## BEGIN Selected excerpt
This house, one of three built on Greenough Street in 1925, was the home of Harry Glenister (c1880-??), a dry goods merchant, his widowed sister Olive Huse (c1878-??), and their mother Marie Glenister (1852?-1938?). All three were born in England and came to the U.S. in 1888. They lived in Dorchester before moving to Brookline.

The 1930 U.S. Census listed the residents as: Harry Glenister, 50, salesman (dry goods); Maria Glenister, 78, (mother), born England; and Olive F. Huse, 52, (sister), born England. The house was valued at $15,000.

Marie Glenister was last listed in the Street List in 1938. (I presumed she had died before the next edition was published.) Harry was shown as retired from 1939 on. He and Olive were shown at this address in the Street List until 1959.

The architect of this house, Frederick H. Gowing, was a one-time resident of Brookline who had his office on Tremont Street in Boston. He was a builder who began to design houses by 1913 and published a pattern book of his designs in 1920 entitled "Building Plans for Modern Houses." His houses appear in a number of towns and cities near Boston. He also designed 10 Hancock Road in Blake Park.

The builder of 9 Greenough Street, R.F. Jenkins, also built three houses on Welland Road.
## END Selected excerpt
## BEGIN Data entries
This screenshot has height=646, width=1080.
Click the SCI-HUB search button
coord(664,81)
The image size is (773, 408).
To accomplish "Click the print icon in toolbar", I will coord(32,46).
## END Data entries
## BEGIN Data entries
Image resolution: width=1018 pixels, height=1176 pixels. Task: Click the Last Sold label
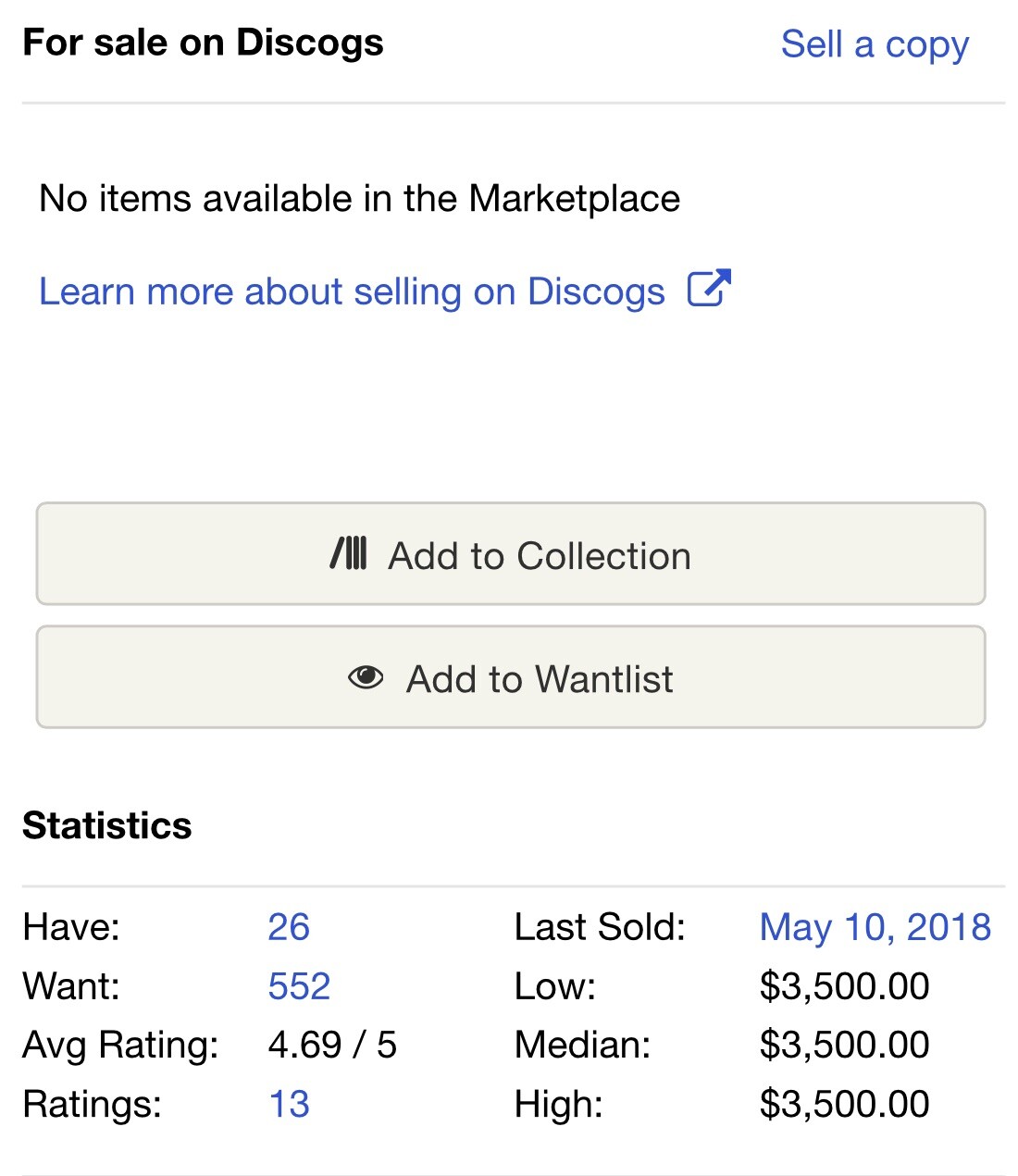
## END Data entries
● Exercise
Write out the passage of the house history starting with "Marie Glenister was" and going on through "List until 1959.", swapping "Street List" for "Town Directory".

● Full response
Marie Glenister was last listed in the Town Directory in 1938. (I presumed she had died before the next edition was published.) Harry was shown as retired from 1939 on. He and Olive were shown at this address in the Town Directory until 1959.